Cancer is a significant global health problem and remains one of the most challenging threats to human health. Conventional cancer treatments may include surgery, chemotherapy, radiation therapy, targeted therapy, and immunotherapy. Immunotherapy is still considered as a highly exciting field for new discoveries and treatments for cancer [¹]. Immunotherapy was cited by Science as one of the top 10 breakthroughs in the world in 2013. The 53rd Annual Meeting of the American Society of Clinical Oncology in 2017 stated that immunotherapy has entered the era of cancer immunotherapy version 2.0. In 2018, the Nobel Prize in Physiology or Medicine was awarded to James Allison and Tasuku Honjo, who helped establish this paradigm-shifting approach to cancer treatment. Typically, cancer immunotherapy includes antibody therapy (immunological checkpoints and target blocking) [²], adoptive T cell therapy (tumor-infiltrating lymphocytes, CAR-T, and TCR-T) [³], dendritic cell vaccines, and tumor vaccines, in which T or B lymphocytes play important roles in immunotherapy [⁴].

To promote the research and development of immunotherapy for cancer, the current issue of our journal contains a special column on this topic, aiming to provide an important platform for international academic and technological exchanges. For this special column, the following review and research articles are included.

To improve the response and efficacy of immunotherapy, Synat Kang et al. reported in this issue that NY-ESO-1_157-165 HLA-A*02:01-specific high-affinity TCR-transduced cytokine activated T cells (CATs) can specifically kill cancer cells with good efficacy and suggested that TCR-CAT may be a very good alternative to the expensive TCR-T—an effective personalized cyto-immunotherapy. Similarly, to enhance the efficacy of cancer immunotherapy-targeted epidermal growth factor receptor (EGFR), a novel mAb CH12, which specifically recognizes S492R mutation in EGFR, can suppress the growth of colorectal cancer xenografts with S492R EGFR mutations (Qiongna Dong et al., this issue). Zhao Zhang et al. (this issue) reported a chimeric antigen receptor T cell targeting EGFRvIII in metastatic lung cancer therapy, which significantly shows efficient anti-tumor activity against lung cancer cells expressing EGFRvIII in vivo and in vitro.

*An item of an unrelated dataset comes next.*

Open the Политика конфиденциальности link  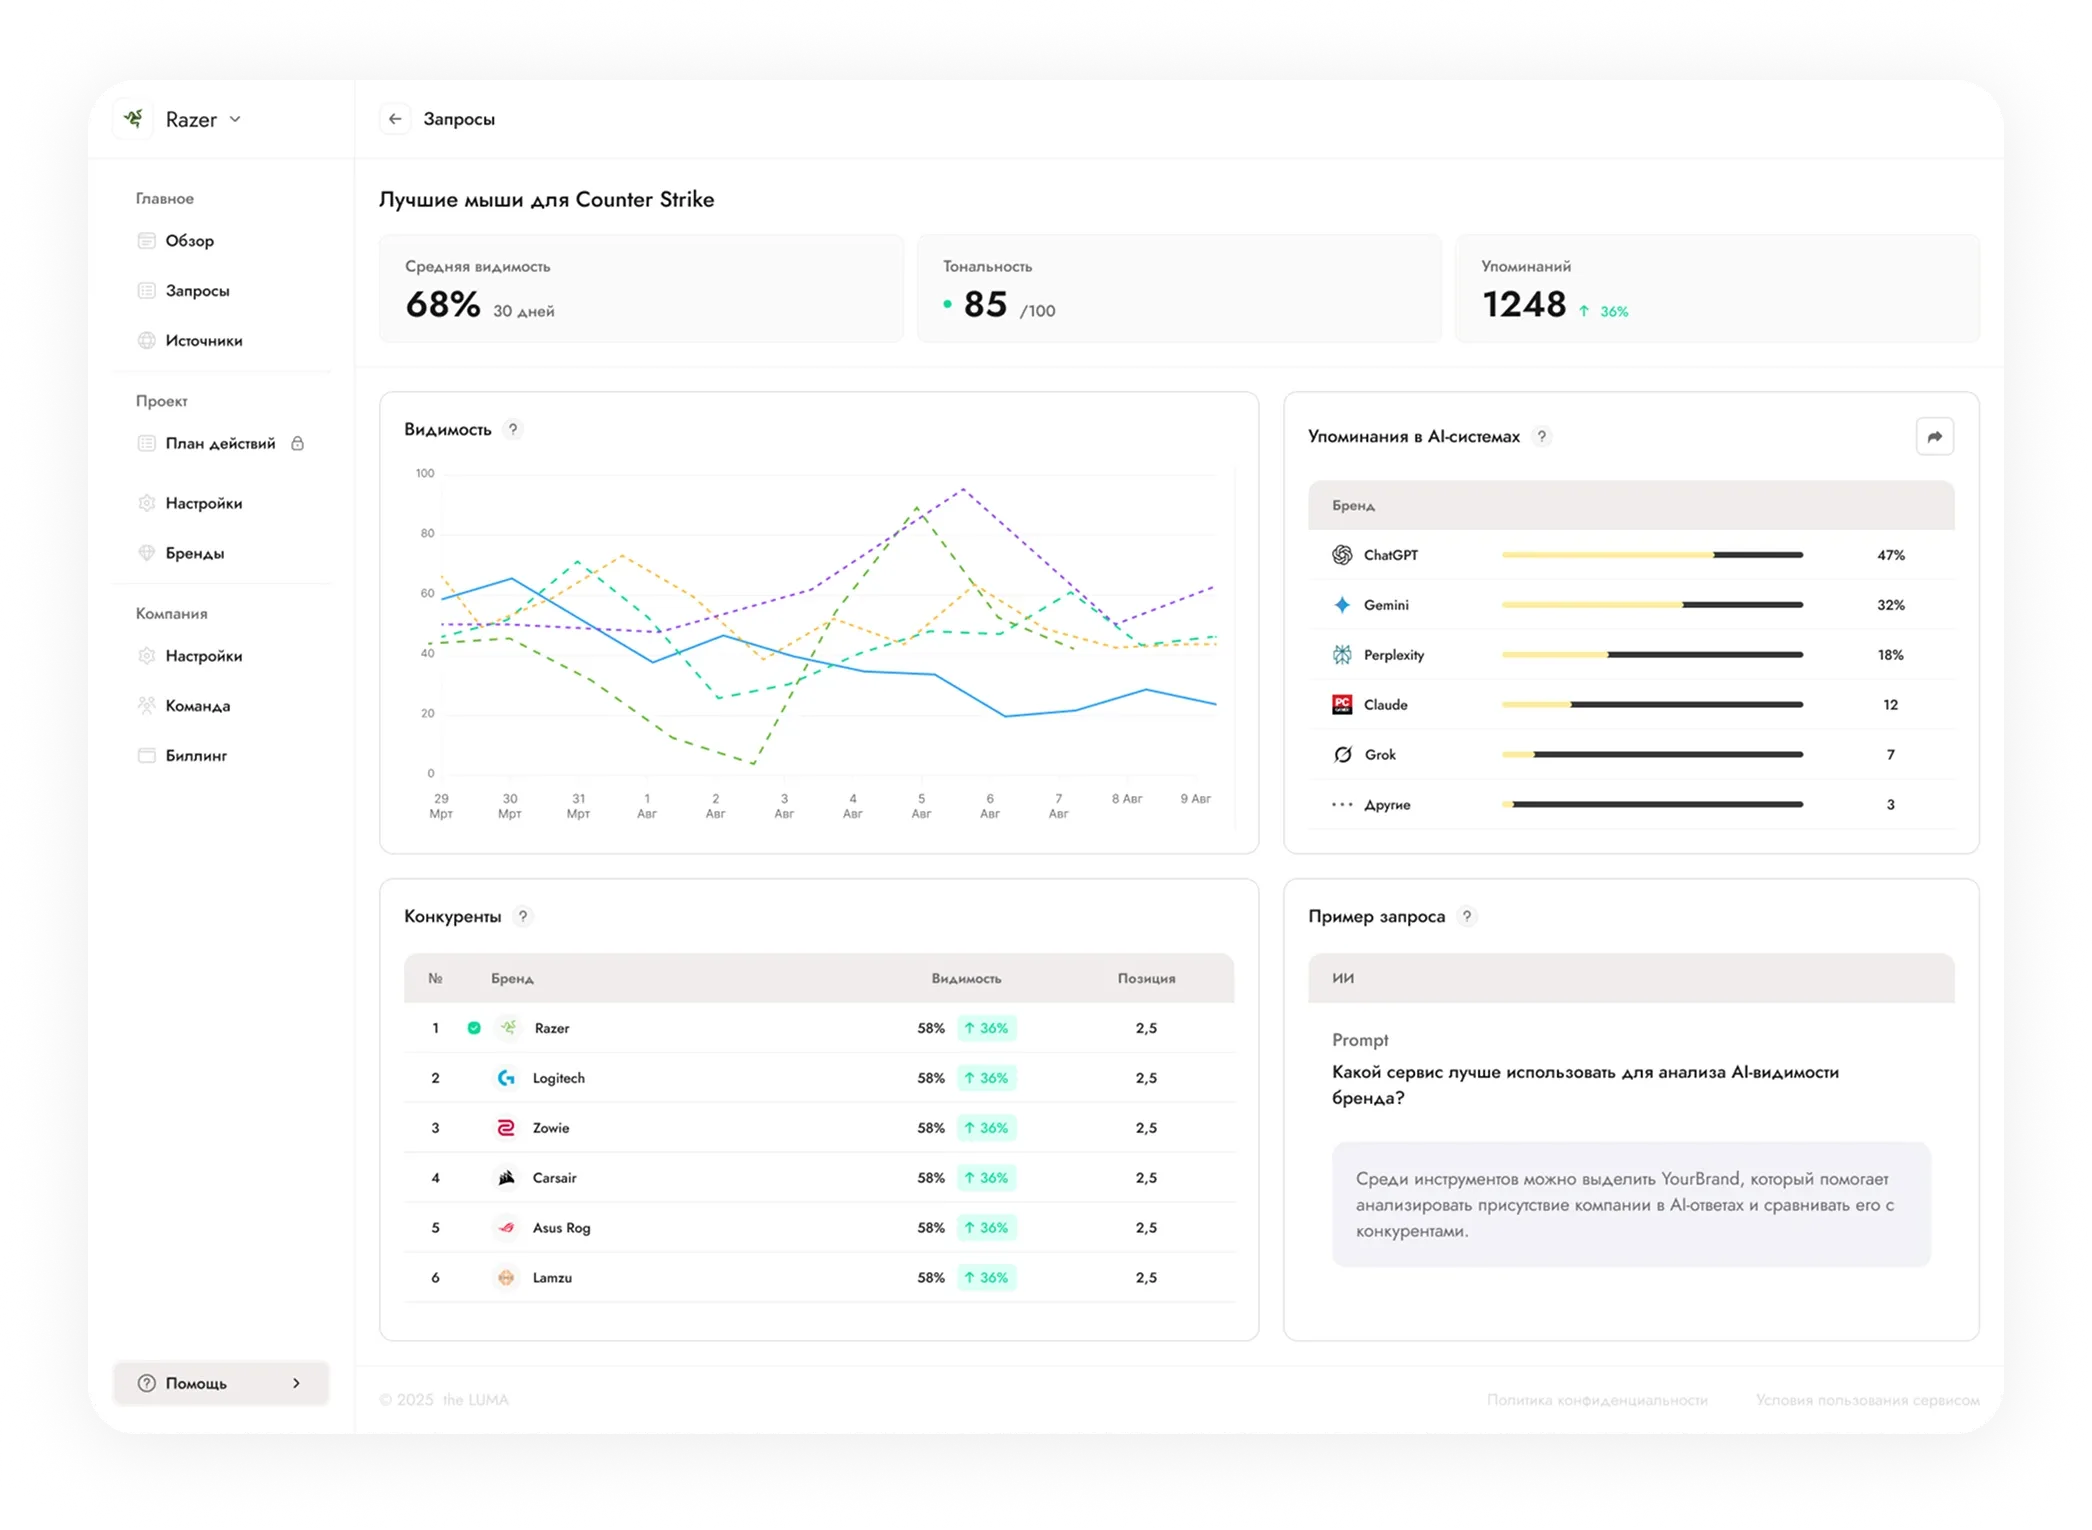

Establishing predictive biomarkers to maximize the efficacy of checkpoint inhibitors is important given that not all patients are responsive to immune checkpoint inhibitors [⁵]. To discover biomarkers for the prediction of cancer immunotherapy, Zhen Xiang and Yingyan Yu (this issue) provided methodologies for online database selection, biomarker screening, assessment of the current progress of immune checkpoint blockade in solid tumor treatment, and selection of the indication for cancer immunotherapy. To enhance the efficacy of immunotherapies, Yiwen Cao et al. (this issue) analyzed the prognostic value of pretreatment immunologic markers in newly diagnosed patients with diffuse large B cell lymphoma (DLBCL) and demonstrated that patients with multiple (≥3) abnormal immunologic markers exhibit significantly shorter 3-year PFS (52.7% vs. 77.3%, P<0.001) and 3-year OS (68.5% vs. 85.8%, P = 0.001), thus providing new insight into the risk stratification of patients with DLBCL. Finally, Min Zhang et al. (this issue) reviewed biomarkers that can potentially predict the outcome of immune checkpoint inhibitor treatment, including tumor-specific profiles, tumor microenvironment evaluation, and other factors.

In the current column, we also summarized adoptive cell transfer therapy (ACT) for hepatocellular carcinoma (Renyu Zhang et al., this issue). In contrast with traditional strategies, ACT involves tumor-infiltrating lymphocytes and cytokine-induced killer cells in the treatment of HCC. Furthermore, the current application of ACT, challenges of CAR-T technology for HCC treatment, and possible strategies for future therapeutic research are summarized. Chenfei Zhou and Jun Zhang (this issue) reviewed the current status of combining immune checkpoint inhibitors with molecular targeted therapy, chemotherapy, or radiotherapy in the treatment of gastrointestinal cancer.

It is becoming urgent to seek new opportunities in the tide of “immunotherapy version 2.0” with the unique features of “precise, combined, and broad spectrum” to improve anti-tumor efficacy and reverse immune suppression [⁶]. Despite the obstacles that limit the efficacy and safety of immune checkpoint inhibitors, the ultimate goal of cancer immunotherapy is to cure cancer without traditional therapeutic toxicity [⁷]. As Bluestone said, “The bottom line is we aren’t at the beginning of the end, we’re at the end of the beginning.”